Sie huschten hinweg von dem Orte, an welchem sie bisher gestanden hatten. Die so sehr schnell hereinbrechende Dunkelheit begünstigte ihr Vorhaben, so daß sie völlig unbemerkt an die Hinterwand der Hütte gelangten, vor welcher sich der sterbende Einsiedler mit seinem Sohne befand.

Die Dunkelheit nahm von Minute zu Minute tiefere Schatten an, so daß am Himmel bald die Sterne funkelnd hervortraten. Bis jetzt hatte das Schweigen gedauert, in welches Vater und Sohn nach dem Gebete versunken waren. Nun aber sagte der Erstere, indem er langsam den gesenkten Kopf emporhob:

»Wie strahlend nahm die Sonne Abschied von der Erde. Ich dachte, daß der Tag meines Lebens einst auch so herrlich enden werde; aber wie ist es geworden. Ich bin eingegangen wie die Pflanze, an welcher Würmer nagten.«

»Mein Vater, schone Dich,« bat der Sohn.

Der Marabut beachtete dies nicht; er fuhr langsam fort:

»Ja Würmer, Würmer des Vorwurfes und der Reue. Mein Sohn, es giebt eine Last, welche größer ist als jede andere, es ist die Schuld.«

»Du wirst diese Last niemals getragen haben, mein Vater.«

»Glaubst Du? O, wie sehr irrst Du Dich doch! Nur die Reue kann diese Last vermindern. Und wie habe ich sie bereut. Der Glaube der Christen sagt, wer seine Sünden bekennt, dem sollen sie vergeben werden. Ich will meine Schuld nicht hinüber in das Jenseits nehmen, sondern ich will sie bekennen; ich will sie Dir beichten, mein Sohn.«

»Mein Vater, Deine Worte zerreißen mir das Herz.«

»Und dennoch mußt Du diesen bitteren Trank genießen, mir zur Liebe und mir zur Buße. Komm her zu mir. Setze Dich neben mich nieder und höre, was ich Dir zu sagen habe, vielleicht bietet mir Dein Herz Verzeihung an.«

»O Allah! Was könnte ich Dir zu verzeihen haben?«

»Viel, sehr viel, denn auch gegen Dich habe ich gesündigt. Komm, Dein sterbender Vater redet zu Dir. Du sollst in seine Seele blicken und Geheimnisse erfahren, von deren Dasein Du bis jetzt gar keine Ahnung hattest.«

Die beiden Lauscher hörten jedes Wort.

»Was werden wir jetzt erfahren!« flüsterte der Cousin.

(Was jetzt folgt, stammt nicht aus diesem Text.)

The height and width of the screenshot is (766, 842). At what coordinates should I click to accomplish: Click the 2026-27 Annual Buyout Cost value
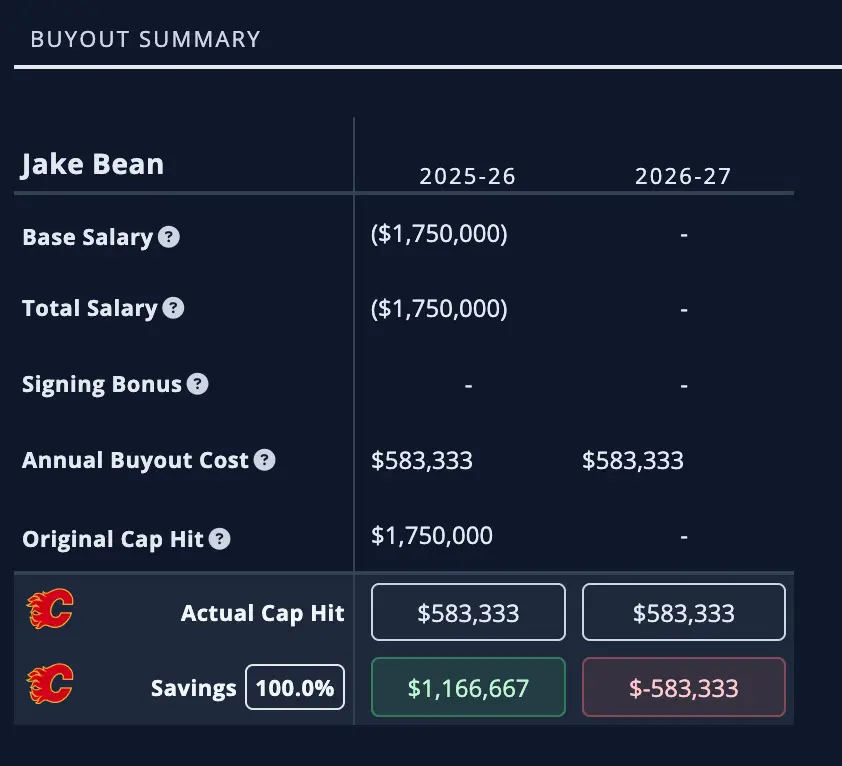[633, 461]
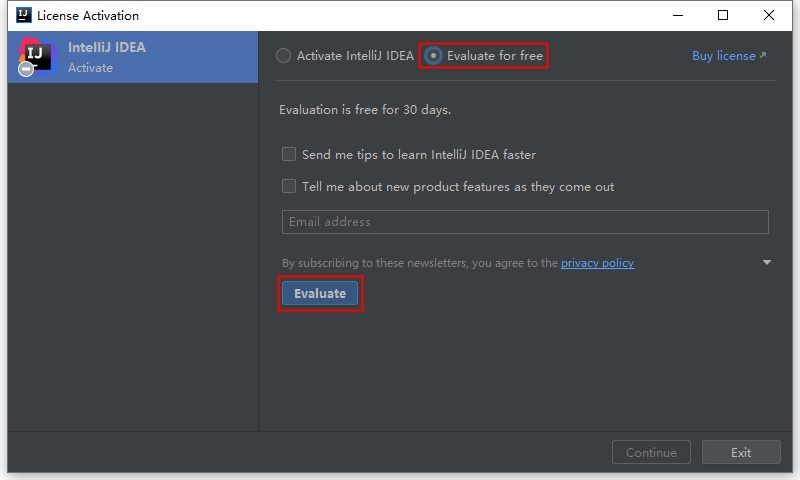The width and height of the screenshot is (800, 480).
Task: Click the License Activation title bar text
Action: click(x=88, y=15)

»Still!« antwortete Richemonte. »Es darf uns kein Wort des Gespräches entgehen. Horch, er beginnt!«

Der Kranke war während dieser kurzen Pause beschäftigt gewesen, ein Packetchen aus seinem härmen Gewande hervorzuziehen. Er hielt dasselbe seinem Sohne hin und sagte:

»Oeffne das!«

»Was ist darin, mein Vater?«

»Ein kostbares Eigenthum, welches Dir gehört.«

Der Sohn entfernte den Umschlag und brachte einige wohl verwahrt gewesene Papiere zum Vorschein. Es war gerade noch hell genug, die auf demselben befindlichen Schriftzüge zu lesen.

»O, Allah, das sind ja Worte in der Sprache der Franken,« sagte er.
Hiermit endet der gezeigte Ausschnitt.